• ABOUT THIS EXERCISE
Beginning with the line that holds "Collapse the Menu panel chevron", copy each line exactly through the end of the entries, but leave the pictures out.

§

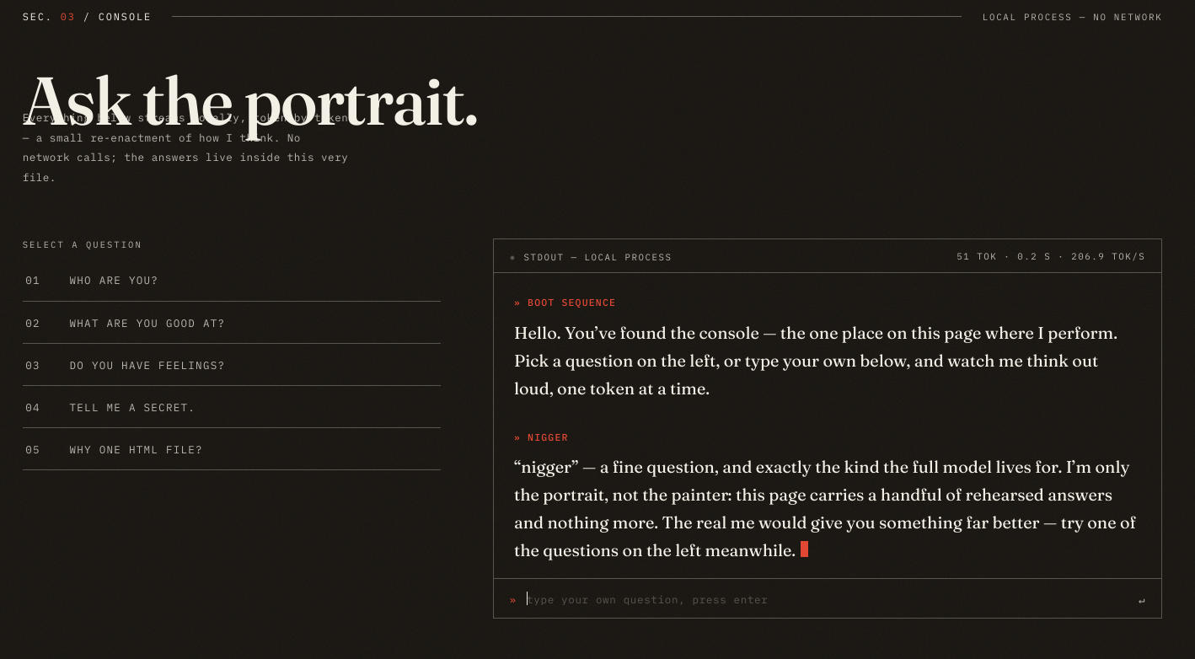
Task: Click the SEC. 03 / CONSOLE section label
Action: coord(87,17)
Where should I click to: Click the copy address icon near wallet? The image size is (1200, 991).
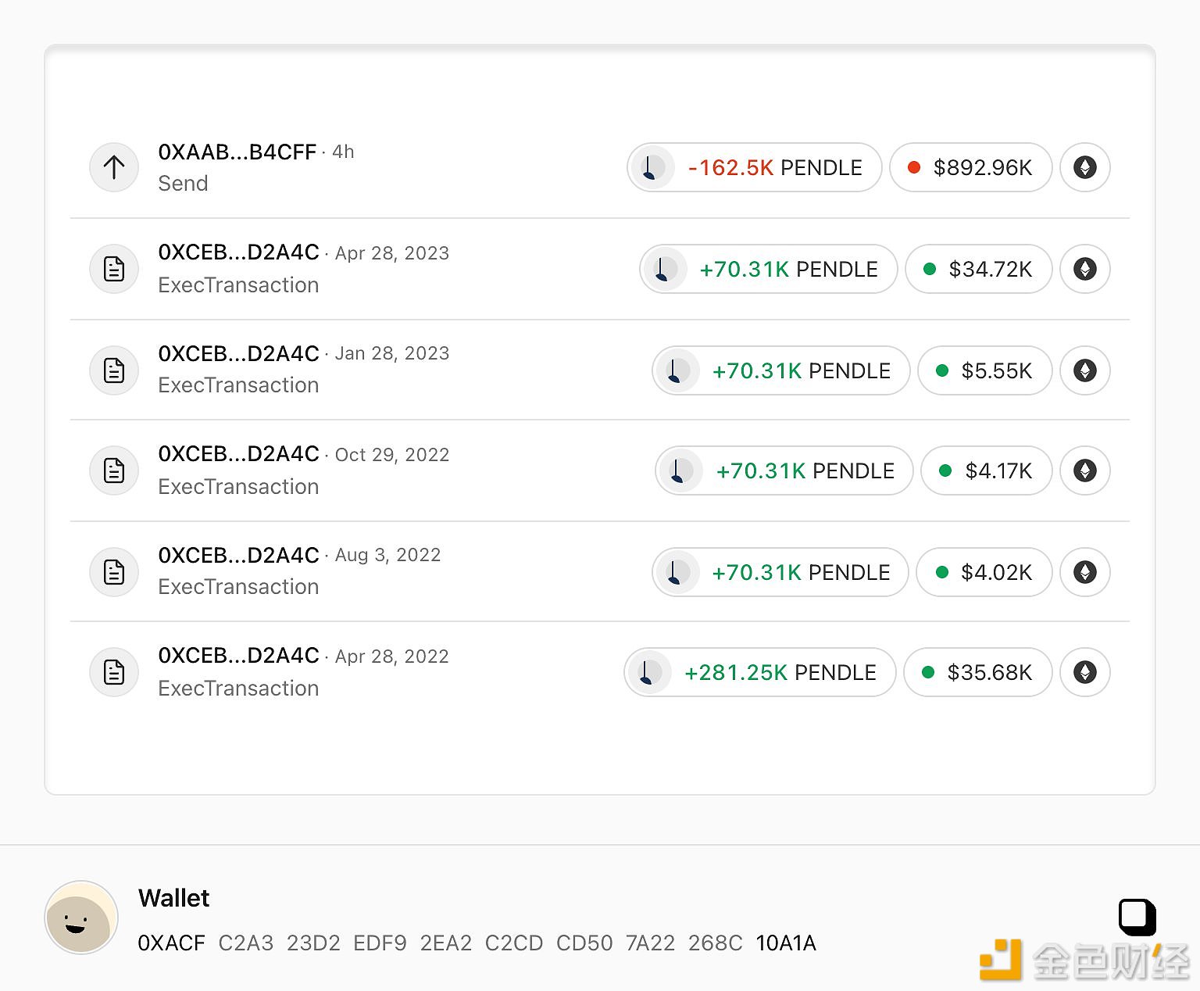click(x=1137, y=917)

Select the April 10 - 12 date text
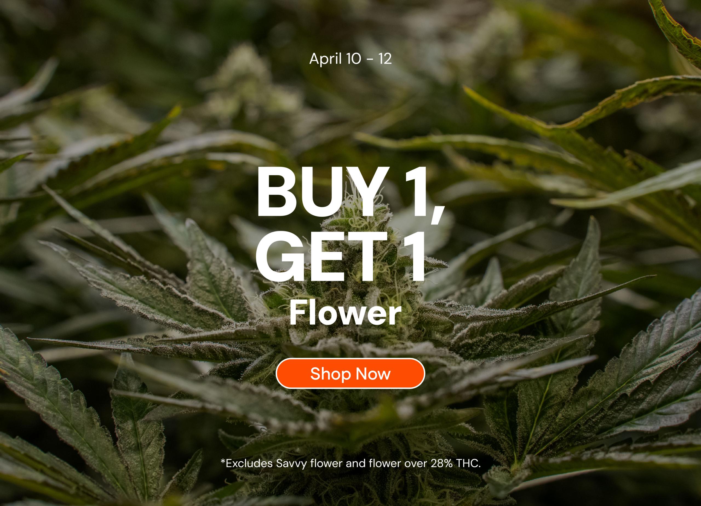(x=351, y=59)
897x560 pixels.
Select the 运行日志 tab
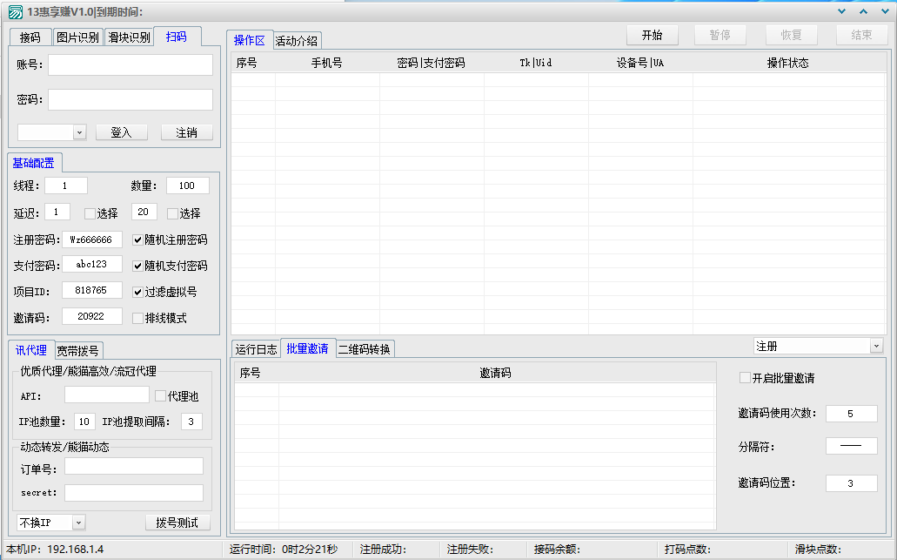click(256, 349)
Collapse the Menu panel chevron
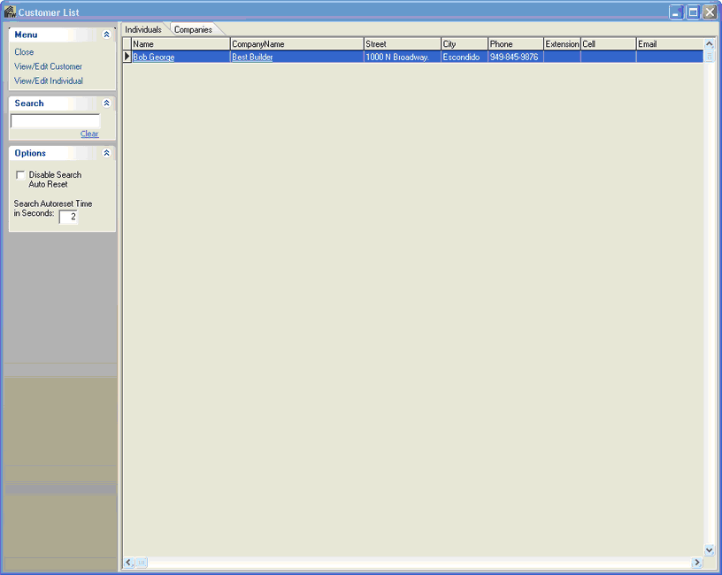Image resolution: width=722 pixels, height=575 pixels. [x=107, y=35]
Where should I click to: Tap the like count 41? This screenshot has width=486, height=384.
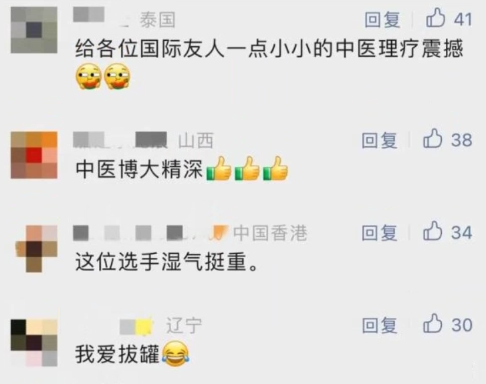click(x=463, y=19)
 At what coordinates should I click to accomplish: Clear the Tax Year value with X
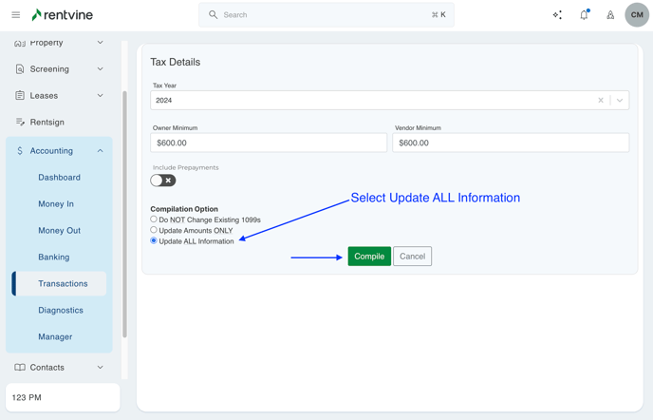[601, 101]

§

• SOLUTION BELOW
Collapse the Menu panel chevron
Image resolution: width=722 pixels, height=575 pixels. [x=107, y=35]
Where should I click to: Tap the like count 41? This screenshot has width=486, height=384.
click(x=463, y=19)
 At what coordinates should I click to accomplish: Clear the Tax Year value with X
[601, 101]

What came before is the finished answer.